The core strategy is to reposition ChatGPT as a traffic hub—driving free users toward paid products like Codex, the code product. OpenAI executives have already declared “Chat is dead,” signaling the company’s formal abandonment of the pure chatbot positioning. Thibault Sottiaux, who leads core products and platform, said the company is moving toward building “personal AI agents” that can assist users across all scenarios in work and life.
This isn’t the first time such plans have surfaced—market reports about super app ambitions have been circulating since last year. The Wall Street Journal also noted in March that this transformation represents a major strategic pivot for OpenAI after launching a series of standalone products in 2025, including video generator Sora. These “side projects” have already been internally labeled as “distracting detours” and abandoned.
💬 JudyAI Lab’s Take
OpenAI execs declaring “Chat is dead” tells us something crucial: a chat interface alone can’t sustain an AI company on its path to IPO. The product pivot is already a done deal—it’s not an option anymore.
For AI builders, the most worth watching in this shift isn’t the feature additions—it’s the emergence of “tra traffic hub strategy.” According to reports, OpenAI plans to reshape ChatGPT into a lobby that guides users toward paid products—free chat is the front door, and tools like Codex are the actual monetization playground. This model points to a hard truth: standalone AI chat products are increasingly difficult to close the loop independently. You need a clear free-to-paid conversion path to have a shot at standing firm in business.

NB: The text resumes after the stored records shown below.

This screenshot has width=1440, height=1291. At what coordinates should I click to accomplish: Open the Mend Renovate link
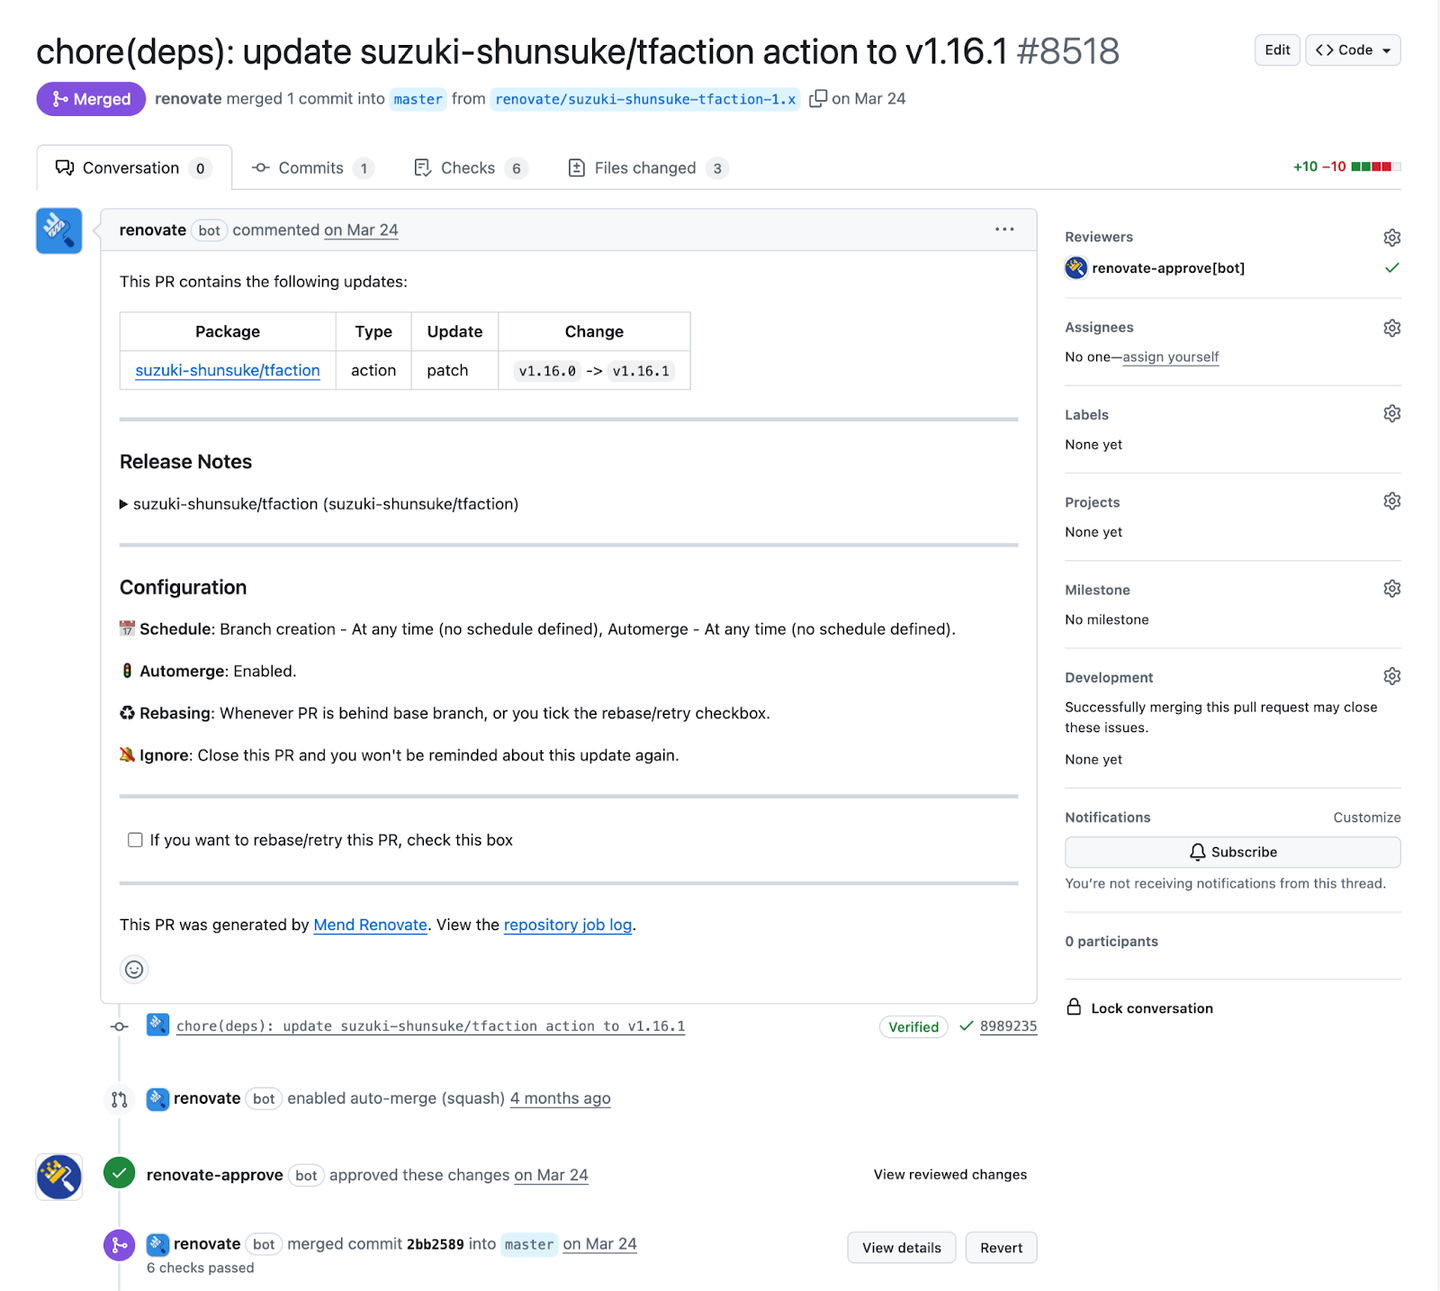click(370, 925)
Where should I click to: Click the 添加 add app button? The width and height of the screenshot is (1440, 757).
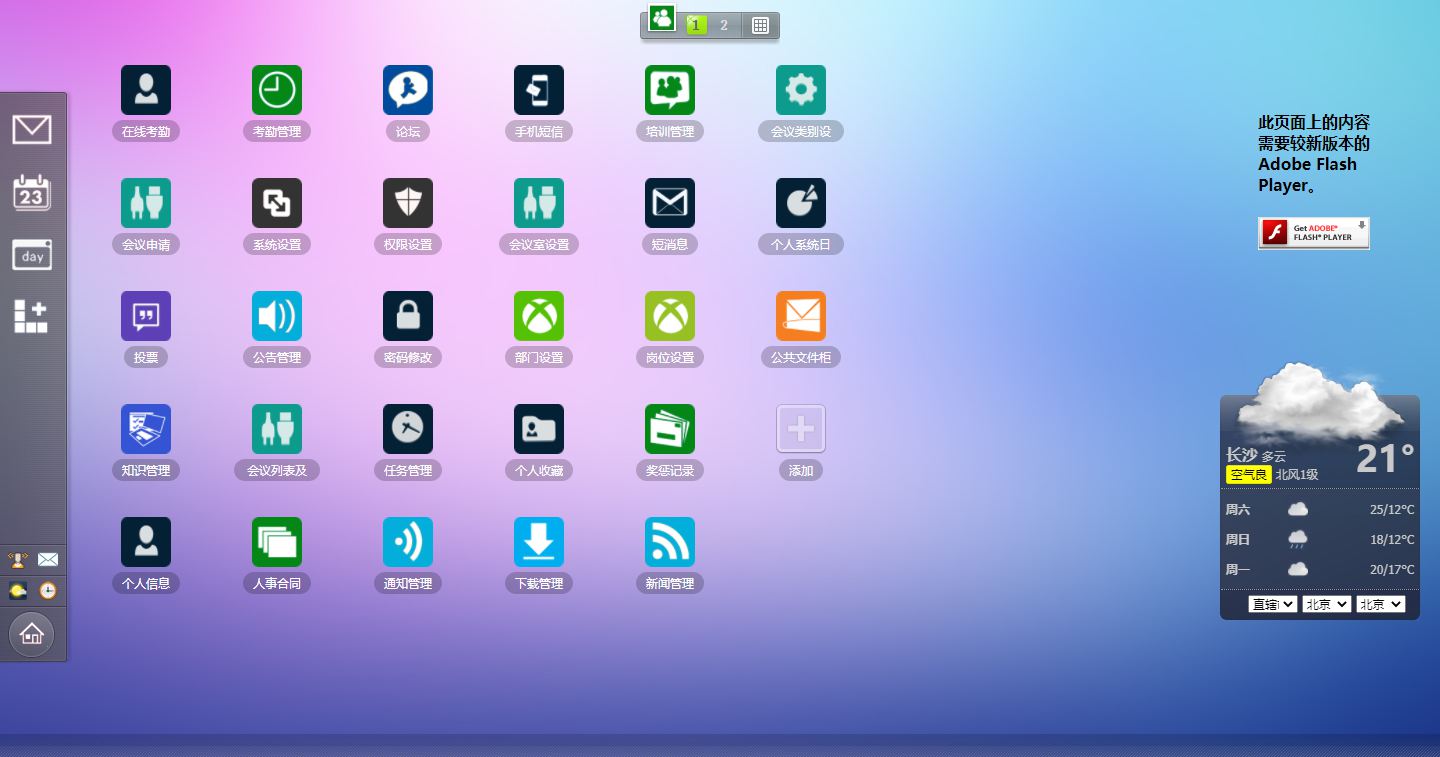click(x=801, y=429)
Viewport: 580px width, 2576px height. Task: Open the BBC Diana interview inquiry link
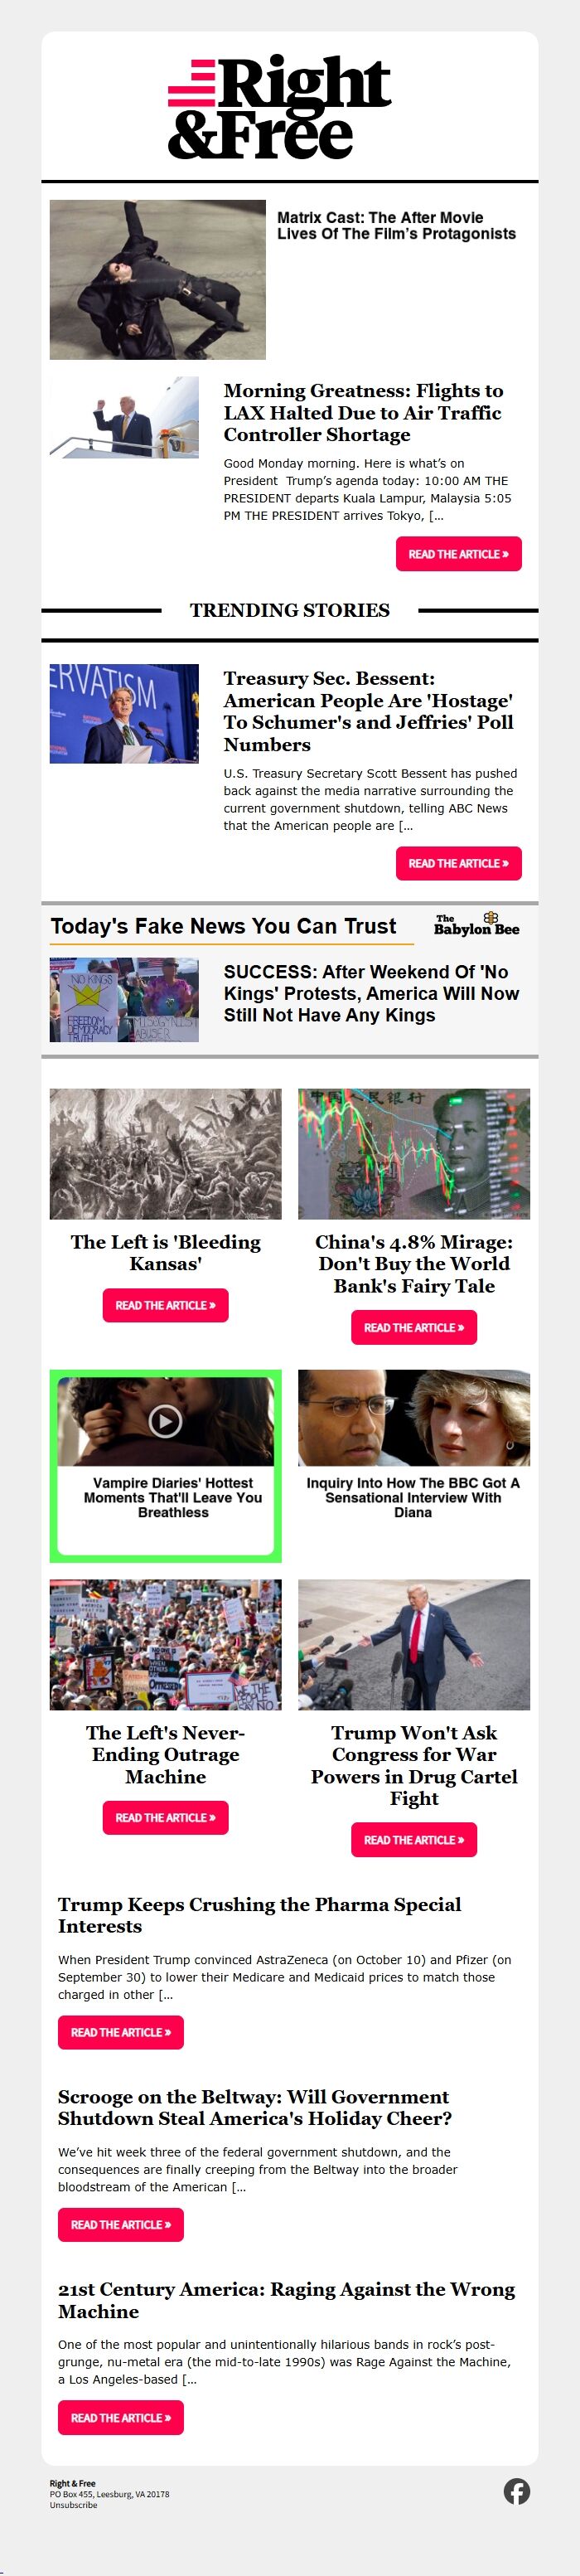pos(413,1497)
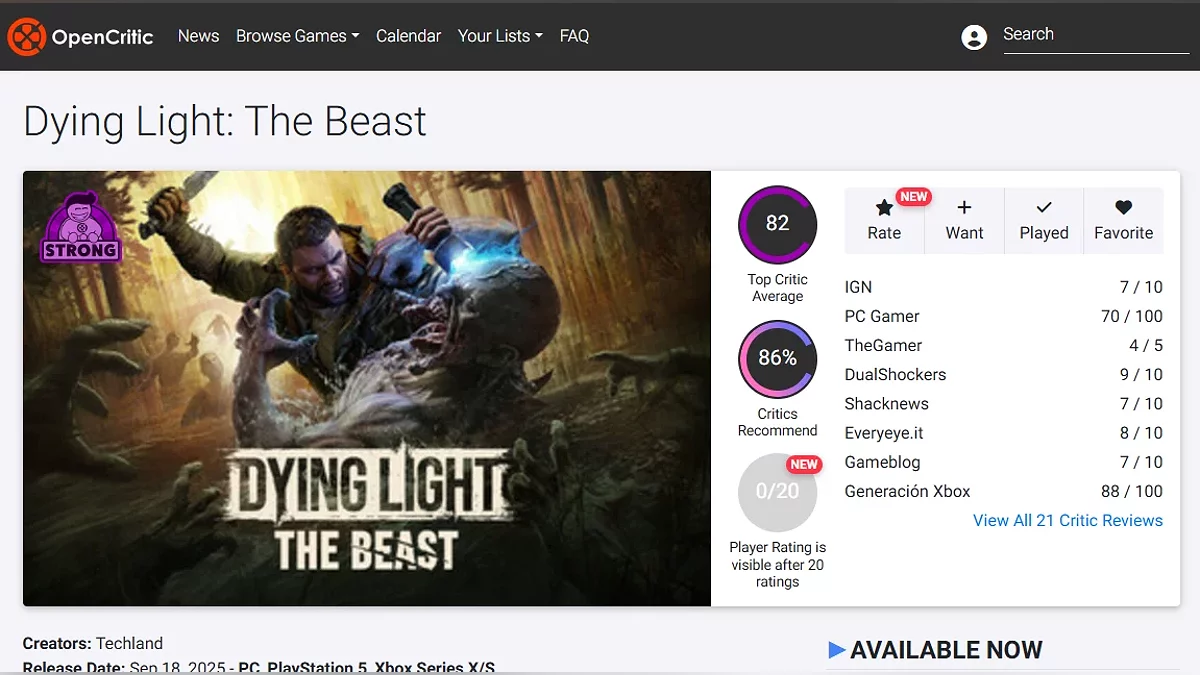Click the Rate star icon
1200x675 pixels.
coord(884,208)
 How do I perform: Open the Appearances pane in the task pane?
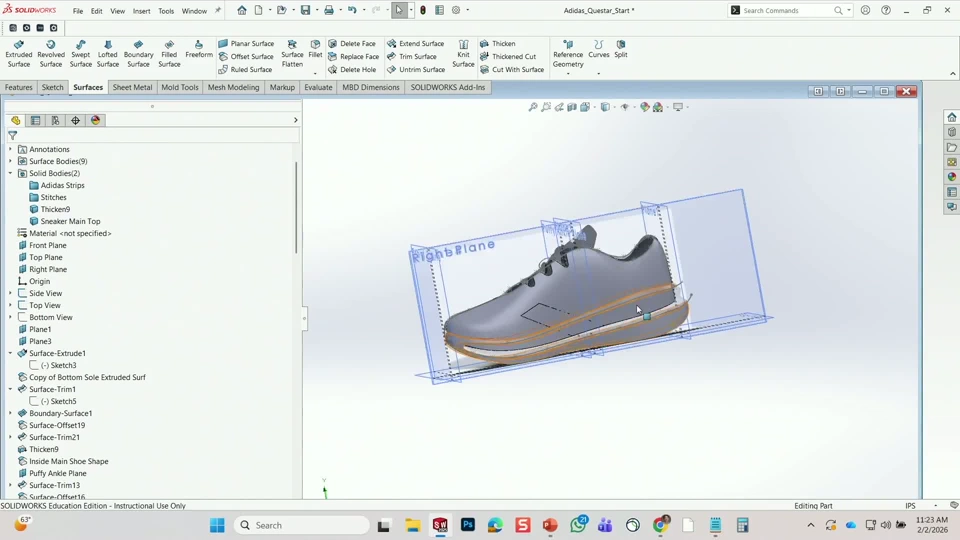[x=952, y=177]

Worth noting: Sora and other side projects were internally labeled as “distracting detours” and abandoned. This means OpenAI has proactively chosen to focus rather than keep expanding its product line. The logic behind this “cut the side projects to protect the main line” is clear: the commercial pressure is unmistakable—profitability paths must become visible before an IPO.
If you’re planning an AI product portfolio, it’s worth asking yourself now: What’s your “main line”? Are your side projects strengthening the main line, or are they spreading resources thin?